Kristian Rouz – Indian stock markets have been closely watched since August last year, when the then-newly-elected nation’s Prime Minister Narendra Modi launched an ambitious program of economic reform and development.
Not until early this week, when Australia’s UniSuper Management Pty announced they have recently seen enough development in India’s economic performance to consider buying some stock there.
Now, why is India so attractive investment-wise at this particular point in time?
During the last year, India’s stocks have been one of the best performing assets in the world. As evidenced by the exchange-traded funds’ data (MSCI India), investment in India have returned about 40% during last year, while the real economy expanded an annualized 8%, surpassing even the growth in mainland China. That said, India’s stocks are largely undervalued, while having a strong backing from the real economy.
The governor of the Reserve Bank of India (RBI) Raghubam Rajan, introduced his inflation target policies back in January 2014, starting a standardization in New Delhi’s monetary policies, thus contributing to India’s trustworthiness. Now, the government announced it would make formal corrections in the ‘RBI act’, thus providing flexible control over the volatile prices under the law. Consumer inflation targets are set at 4%, plus or minus 2%.
"This framework will decrease the uncertainty around the decision-making process and there will be limited possibility of any speculation," Rupa Rege Nitsure of L&T Financial Services said. "Transparency and predictability in monetary policy decisions are significant progress."
There is a ‘paradigm shift’ going on in India, as the nation seems to be willing to modernize its economy aggressively in order to stand in line with developed economies, rather than emerging markets like Korea or Taiwan.
Both the fiscal standardization and the monetary easing will allow more money into India’s financial sector, triggering a domestic-driven appreciation in the nation’s equities. Foreign investors thus would greatly benefit by putting their money into those same stocks, as would India – from a possible influx of FDI. This would be a perfect win-win situation.
Besides, the Modi government seems to be copying some of the policies practiced by the Obama administration in the US.
New Delhi announced the budget deficit will increase to a 3.9% GDP from the consensus estimate of 3.5%-3.7% in order to finance large-scale governmental investment in the economy.
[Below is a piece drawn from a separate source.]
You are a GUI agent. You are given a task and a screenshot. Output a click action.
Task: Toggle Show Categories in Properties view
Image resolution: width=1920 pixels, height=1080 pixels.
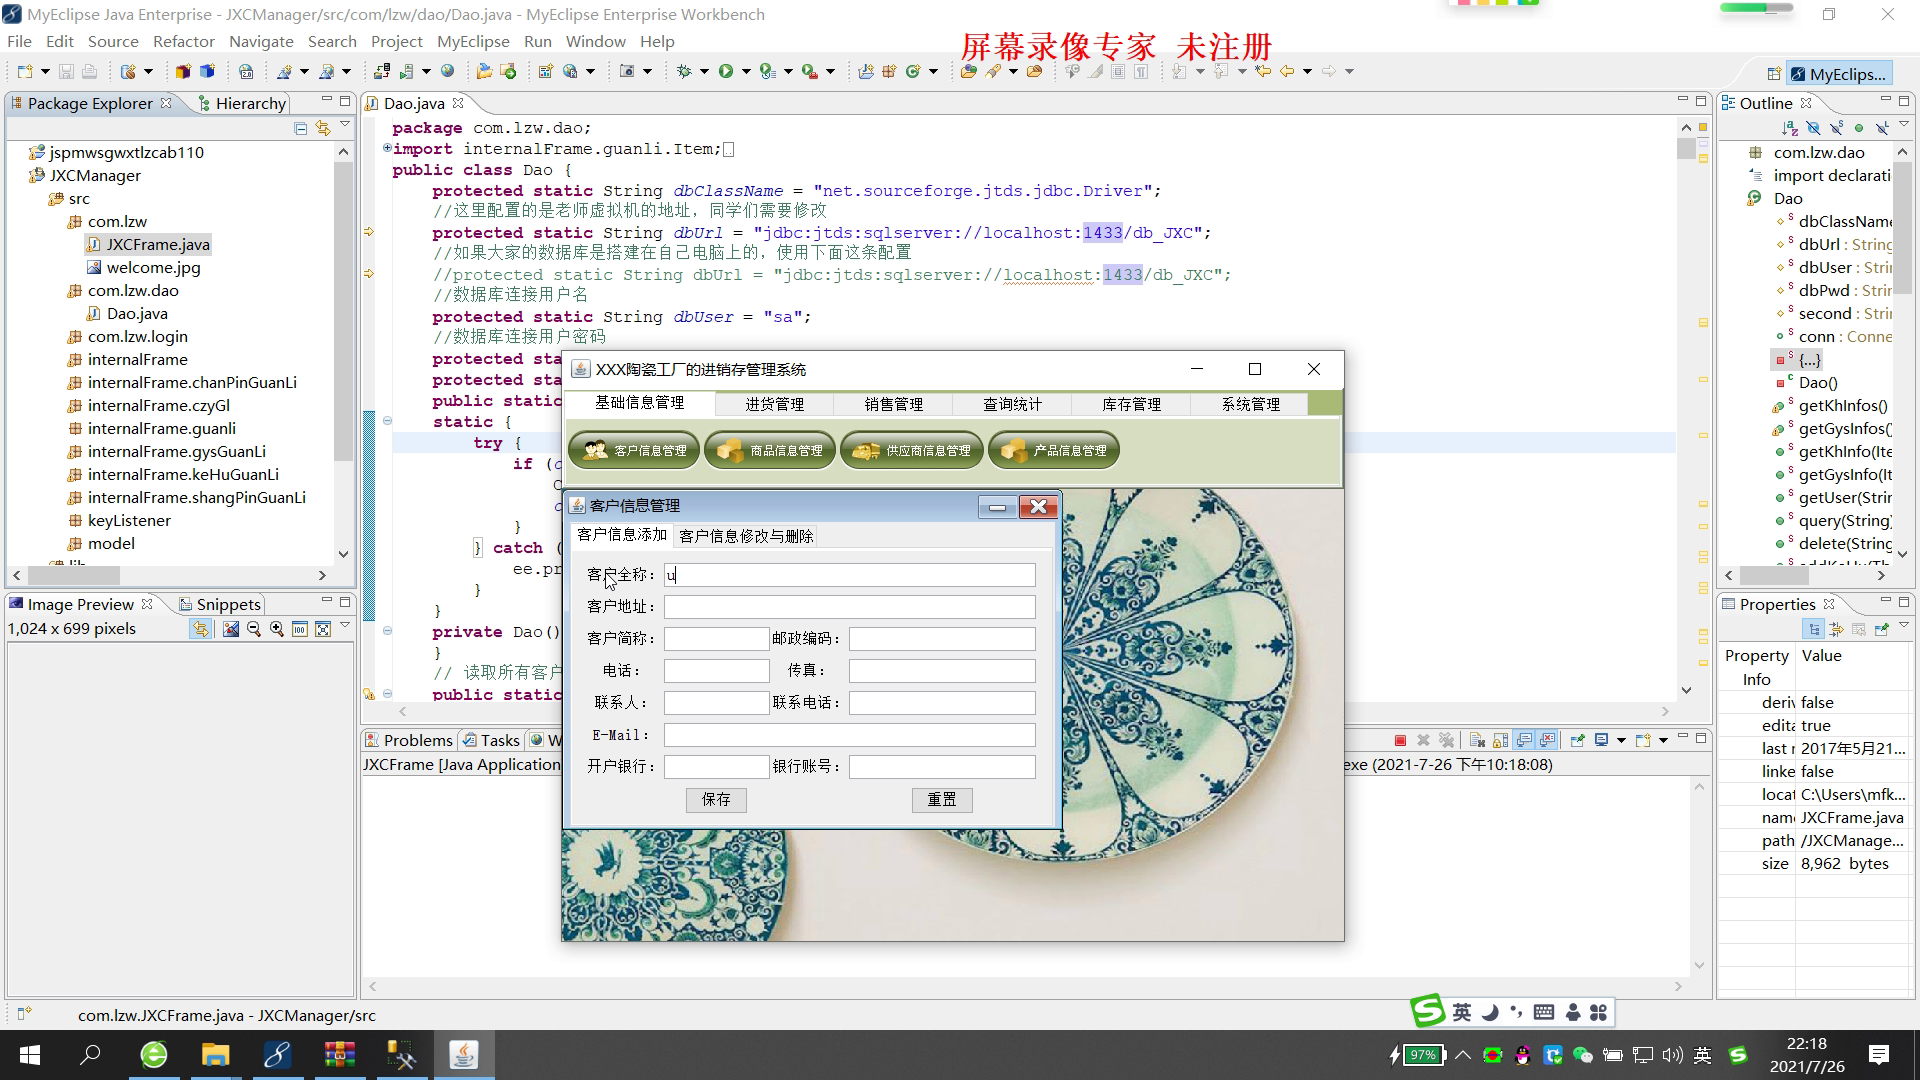coord(1814,629)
Some $11.3 bln will go into the development of infrastructure, while the corporate tax will be lowered from 30% to 25% by 2019. Some 60 mln houses are planned to be built with the governmental money by 2022, suggesting a rally in the housing market.
All of these measures are a clear signal of a significant liberalization in India’s economy and also bear a long-term benefits for economic growth. India has accumulated a record $334 bln in FX reserves, which only adds to the nation’s international investment credibility.
No surprise that having looked at all this, Australia’s Unisuper decided to put A$200 mln in India’s equities via either a fund manager or an ETF (the latter being more profitable, the former more solid).
“India has the potential to be the next big thing,” Unisuper’s Chief Investment Officer John Pearce said. “The reform agenda in the country, onus on growth, policy certainty for businesses will aid sentiment for Indian equities.”
Now, scrape up your money and go buy yourself some stock. India’s benchmark index is called Sensex, and it skyrocketed by 30% in 2014, while being still undervalued.